--- Task prompt ---
Nothing but an exact reprint of the records is to be returned.

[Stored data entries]
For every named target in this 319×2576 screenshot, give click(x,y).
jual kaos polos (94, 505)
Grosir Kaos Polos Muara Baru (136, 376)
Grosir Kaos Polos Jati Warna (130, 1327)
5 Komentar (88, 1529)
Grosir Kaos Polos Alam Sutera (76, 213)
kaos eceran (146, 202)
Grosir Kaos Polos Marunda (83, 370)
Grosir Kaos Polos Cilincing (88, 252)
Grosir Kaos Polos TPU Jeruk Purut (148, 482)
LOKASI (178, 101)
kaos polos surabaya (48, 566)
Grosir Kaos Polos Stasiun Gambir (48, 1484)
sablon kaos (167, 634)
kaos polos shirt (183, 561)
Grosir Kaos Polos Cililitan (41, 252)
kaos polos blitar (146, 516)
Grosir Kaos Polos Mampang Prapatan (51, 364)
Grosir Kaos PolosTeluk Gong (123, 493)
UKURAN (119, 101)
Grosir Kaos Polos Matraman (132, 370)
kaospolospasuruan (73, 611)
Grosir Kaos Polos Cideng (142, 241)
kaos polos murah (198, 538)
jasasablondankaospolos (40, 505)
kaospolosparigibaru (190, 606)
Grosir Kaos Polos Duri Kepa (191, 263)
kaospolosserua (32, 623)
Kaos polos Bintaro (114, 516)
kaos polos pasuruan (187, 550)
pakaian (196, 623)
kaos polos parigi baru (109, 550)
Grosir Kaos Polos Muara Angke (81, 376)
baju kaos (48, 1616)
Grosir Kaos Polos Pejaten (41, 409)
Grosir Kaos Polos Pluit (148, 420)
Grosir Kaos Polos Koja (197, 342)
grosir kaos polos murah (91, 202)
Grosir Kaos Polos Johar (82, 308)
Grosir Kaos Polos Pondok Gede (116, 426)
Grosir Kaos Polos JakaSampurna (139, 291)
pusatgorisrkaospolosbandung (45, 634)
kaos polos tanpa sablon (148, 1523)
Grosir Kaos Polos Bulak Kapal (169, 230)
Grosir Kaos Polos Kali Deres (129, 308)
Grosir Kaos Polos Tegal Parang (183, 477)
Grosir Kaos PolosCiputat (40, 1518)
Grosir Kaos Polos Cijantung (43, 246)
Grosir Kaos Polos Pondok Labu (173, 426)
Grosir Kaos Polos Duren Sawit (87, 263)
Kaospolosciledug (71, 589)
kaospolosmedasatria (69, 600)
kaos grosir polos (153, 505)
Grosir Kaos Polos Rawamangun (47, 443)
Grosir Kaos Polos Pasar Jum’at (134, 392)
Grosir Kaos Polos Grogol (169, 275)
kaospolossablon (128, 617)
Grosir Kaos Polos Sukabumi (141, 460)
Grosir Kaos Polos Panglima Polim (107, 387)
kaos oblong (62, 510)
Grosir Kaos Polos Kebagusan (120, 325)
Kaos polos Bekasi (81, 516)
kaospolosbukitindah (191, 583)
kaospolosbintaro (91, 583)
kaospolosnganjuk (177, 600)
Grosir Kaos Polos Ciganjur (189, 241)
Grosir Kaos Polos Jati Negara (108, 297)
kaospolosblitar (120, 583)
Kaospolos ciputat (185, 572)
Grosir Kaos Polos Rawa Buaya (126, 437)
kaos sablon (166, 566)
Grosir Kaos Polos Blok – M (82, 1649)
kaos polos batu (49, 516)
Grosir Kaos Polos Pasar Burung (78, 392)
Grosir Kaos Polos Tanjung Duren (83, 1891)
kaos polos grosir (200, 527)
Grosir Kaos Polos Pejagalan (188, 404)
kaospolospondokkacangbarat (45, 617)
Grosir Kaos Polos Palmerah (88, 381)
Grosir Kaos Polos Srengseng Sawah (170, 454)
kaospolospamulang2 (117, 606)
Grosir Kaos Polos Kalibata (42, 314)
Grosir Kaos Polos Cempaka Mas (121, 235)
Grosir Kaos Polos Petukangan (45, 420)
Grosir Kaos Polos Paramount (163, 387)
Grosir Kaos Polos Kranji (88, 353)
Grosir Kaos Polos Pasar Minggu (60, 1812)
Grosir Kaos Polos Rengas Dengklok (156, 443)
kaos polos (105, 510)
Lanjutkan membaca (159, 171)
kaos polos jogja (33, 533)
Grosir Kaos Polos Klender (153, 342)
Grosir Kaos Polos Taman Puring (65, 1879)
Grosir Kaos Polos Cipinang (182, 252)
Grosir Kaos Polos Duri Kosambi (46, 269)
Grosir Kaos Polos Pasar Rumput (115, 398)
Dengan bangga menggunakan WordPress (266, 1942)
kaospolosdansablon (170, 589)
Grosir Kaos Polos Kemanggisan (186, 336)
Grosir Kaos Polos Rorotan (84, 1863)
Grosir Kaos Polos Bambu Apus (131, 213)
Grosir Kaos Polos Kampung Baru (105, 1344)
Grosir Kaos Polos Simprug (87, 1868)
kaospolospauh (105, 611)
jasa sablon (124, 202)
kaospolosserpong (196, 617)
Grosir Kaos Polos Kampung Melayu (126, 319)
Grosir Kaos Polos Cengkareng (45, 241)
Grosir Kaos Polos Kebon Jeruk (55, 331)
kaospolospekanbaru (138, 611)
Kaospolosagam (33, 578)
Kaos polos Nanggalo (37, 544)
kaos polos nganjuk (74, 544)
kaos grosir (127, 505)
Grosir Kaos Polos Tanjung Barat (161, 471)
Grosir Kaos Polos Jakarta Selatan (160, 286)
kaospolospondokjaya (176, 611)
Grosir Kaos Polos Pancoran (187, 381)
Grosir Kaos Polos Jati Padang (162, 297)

--- Answer area ---
For every named target in this 319×2576 screenshot, give click(x,y).
jual kaos polos (94, 505)
Grosir Kaos Polos Muara Baru (136, 376)
Grosir Kaos Polos Jati Warna (130, 1327)
5 Komentar (88, 1529)
Grosir Kaos Polos Alam Sutera (76, 213)
kaos eceran (146, 202)
Grosir Kaos Polos Marunda (83, 370)
Grosir Kaos Polos Cilincing (88, 252)
Grosir Kaos Polos TPU Jeruk Purut (148, 482)
LOKASI (178, 101)
kaos polos surabaya (48, 566)
Grosir Kaos Polos Stasiun Gambir (48, 1484)
sablon kaos (167, 634)
kaos polos shirt (183, 561)
Grosir Kaos Polos Cililitan (41, 252)
kaos polos blitar (146, 516)
Grosir Kaos Polos Mampang Prapatan (51, 364)
Grosir Kaos PolosTeluk Gong (123, 493)
UKURAN (119, 101)
Grosir Kaos Polos Matraman (132, 370)
kaospolospasuruan (73, 611)
Grosir Kaos Polos Cideng (142, 241)
kaos polos murah (198, 538)
jasasablondankaospolos (40, 505)
kaospolosparigibaru (190, 606)
Grosir Kaos Polos Duri Kepa (191, 263)
kaospolosserua (32, 623)
Kaos polos Bintaro (114, 516)
kaos polos pasuruan (187, 550)
pakaian (196, 623)
kaos polos parigi baru (109, 550)
Grosir Kaos Polos Muara Angke (81, 376)
baju kaos (48, 1616)
Grosir Kaos Polos Pejaten (41, 409)
Grosir Kaos Polos Pluit (148, 420)
Grosir Kaos Polos Koja (197, 342)
grosir kaos polos murah (91, 202)
Grosir Kaos Polos Johar (82, 308)
Grosir Kaos Polos Pondok Gede (116, 426)
Grosir Kaos Polos JakaSampurna (139, 291)
pusatgorisrkaospolosbandung (45, 634)
kaos polos tanpa sablon (148, 1523)
Grosir Kaos Polos Bulak Kapal (169, 230)
Grosir Kaos Polos Kali Deres (129, 308)
Grosir Kaos Polos Tegal Parang (183, 477)
Grosir Kaos PolosCiputat (40, 1518)
Grosir Kaos Polos Cijantung (43, 246)
Grosir Kaos Polos Pondok Labu (173, 426)
Grosir Kaos Polos Duren Sawit (87, 263)
Kaospolosciledug (71, 589)
kaospolosmedasatria (69, 600)
kaos grosir polos (153, 505)
Grosir Kaos Polos Rawamangun (47, 443)
Grosir Kaos Polos Pasar Jum’at (134, 392)
Grosir Kaos Polos Grogol (169, 275)
kaospolossablon (128, 617)
Grosir Kaos Polos Sukabumi (141, 460)
Grosir Kaos Polos Panglima Polim (107, 387)
kaos oblong (62, 510)
Grosir Kaos Polos Kebagusan (120, 325)
Kaos polos Bekasi (81, 516)
kaospolosbukitindah (191, 583)
kaospolosbintaro (91, 583)
kaospolosnganjuk (177, 600)
Grosir Kaos Polos Ciganjur (189, 241)
Grosir Kaos Polos Jati Negara (108, 297)
kaospolosblitar (120, 583)
Kaospolos ciputat (185, 572)
Grosir Kaos Polos Rawa Buaya (126, 437)
kaos sablon (166, 566)
Grosir Kaos Polos Blok – M (82, 1649)
kaos polos batu (49, 516)
Grosir Kaos Polos Pasar Burung (78, 392)
Grosir Kaos Polos Tanjung Duren (83, 1891)
kaos polos grosir (200, 527)
Grosir Kaos Polos Pejagalan (188, 404)
kaospolospondokkacangbarat (45, 617)
Grosir Kaos Polos Palmerah (88, 381)
Grosir Kaos Polos Srengseng Sawah (170, 454)
kaospolospamulang2 (117, 606)
Grosir Kaos Polos Kalibata (42, 314)
Grosir Kaos Polos Cempaka Mas (121, 235)
Grosir Kaos Polos Petukangan (45, 420)
Grosir Kaos Polos Paramount (163, 387)
Grosir Kaos Polos Kranji (88, 353)
Grosir Kaos Polos Pasar Minggu (60, 1812)
Grosir Kaos Polos Rengas Dengklok (156, 443)
kaos polos (105, 510)
Lanjutkan membaca (159, 171)
kaos polos jogja (33, 533)
Grosir Kaos Polos Klender (153, 342)
Grosir Kaos Polos Taman Puring (65, 1879)
Grosir Kaos Polos Cipinang (182, 252)
Grosir Kaos Polos Duri Kosambi (46, 269)
Grosir Kaos Polos Pasar Rumput (115, 398)
Dengan bangga menggunakan WordPress (266, 1942)
kaospolosdansablon (170, 589)
Grosir Kaos Polos Kemanggisan (186, 336)
Grosir Kaos Polos Rorotan (84, 1863)
Grosir Kaos Polos Bambu Apus (131, 213)
Grosir Kaos Polos Kampung Baru (105, 1344)
Grosir Kaos Polos Simprug (87, 1868)
kaospolospauh (105, 611)
jasa sablon (124, 202)
kaospolosserpong (196, 617)
Grosir Kaos Polos Kampung Melayu (126, 319)
Grosir Kaos Polos Cengkareng (45, 241)
Grosir Kaos Polos Kebon Jeruk (55, 331)
kaospolospekanbaru (138, 611)
Kaospolosagam (33, 578)
Kaos polos Nanggalo (37, 544)
kaos polos nganjuk (74, 544)
kaos grosir (127, 505)
Grosir Kaos Polos Tanjung Barat (161, 471)
Grosir Kaos Polos Jakarta Selatan (160, 286)
kaospolospondokjaya (176, 611)
Grosir Kaos Polos Pancoran (187, 381)
Grosir Kaos Polos Jati Padang (162, 297)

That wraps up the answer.